Cabe destacar que atrás quedó la tesis neoliberal que por décadas contuvo los incrementos salariales bajo el pretexto de no disparar la inflación; en los hechos, se está dejando en claro que al aumentar el poder adquisitivo de las familias, se fortalece también el mercado interno.
Hay avances, es cierto, pero también la informalidad continúa siendo el reto a vencer pues se estima que del 56,2 por ciento de la población que desempeña alguna actividad económica, más de 30 millones lo hacen sin un trabajo estable y fuera de los beneficios de la seguridad social, de acuerdo a la Encuesta Nacional de Ocupación y Empleo (ENOE).
Para el 2027, se vislumbra un panorama alentador en cuanto a nuevos puestos de trabajo en las diversas ramas de la actividad económica.
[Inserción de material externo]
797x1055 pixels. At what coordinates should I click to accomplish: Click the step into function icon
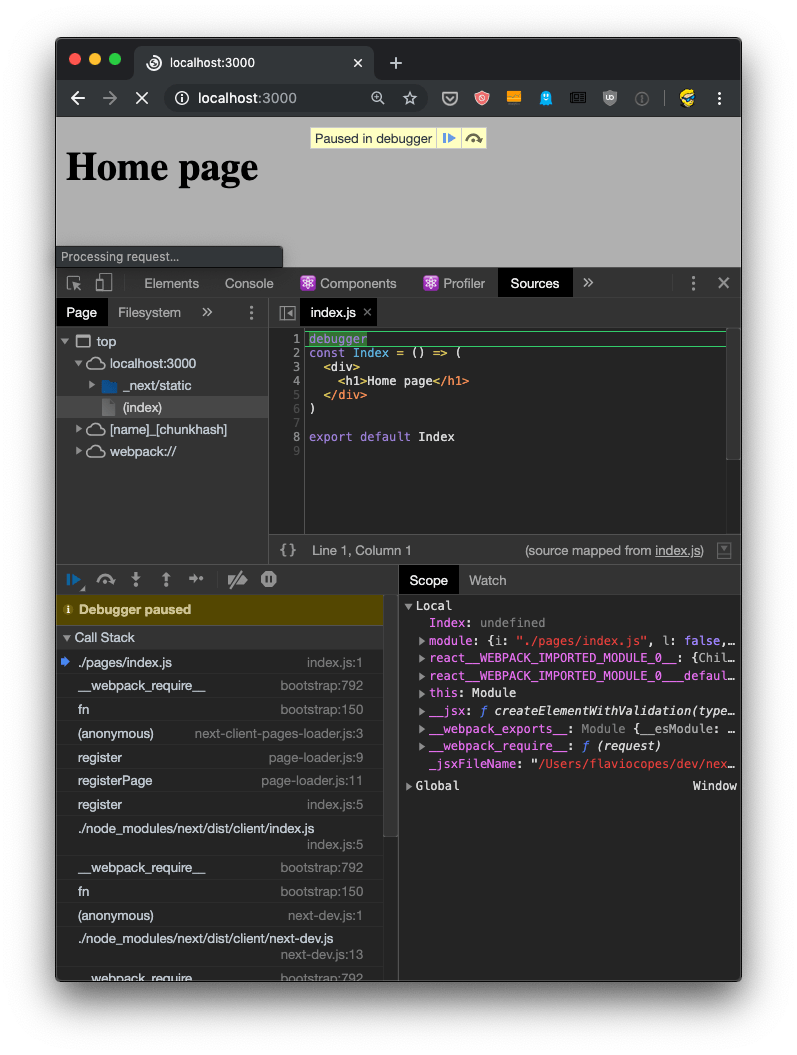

El gobierno federal, a través de la Secretaría de Hacienda y Crédito Público (SHCP), calcula un crecimiento del 2 por ciento en el PIB y consultoras como BBVA, consideran la creación de más de 400 mil empleos, aunque algunos sectores empresariales no son tan optimistas pues evalúan que con la reducción de 2 horas de trabajo que entrará en vigor a partir del primero de enero del 2027 –de acuerdo a lo establecido en la Reforma de las 40 horas–, algunos sectores serán más cuidadosos en la contratación, buscando más calidad que cantidad.
Otro de los avances enumerados en el Segundo Informe, lo es el brindar seguridad social a un millón de empleados de las plataformas digitales, luego de que el pasado primero de enero entrara en vigor la Reforma a la Ley Federal del Trabajo (LFT); esto también de acuerdo a los informes del IMSS, hasta junio del 2026.
En todo este escenario de avances, subsisten marcadas injusticia que, en teoría, debían extinguirse con la aplicación de la Reforma Laboral. Tal es el vergonzoso caso de la persistencia del outsourcing, modelo mediante el cual se sigue contratando a personal que labora en entidades como la Comisión Federal de Electricidad (CFE), Pemex; las Cámaras de Diputados y Senadores y, en el colmo de las contradicciones legales, en la propia Suprema Corte de Justicia de la Nación (SCJN).
Algo está fallando en los mecanismos de vigilancia y supervisión del mercado del trabajo y debe corregirse para que en la justicia laboral no existan reductos que la ubiquen en el rango de letra muerta.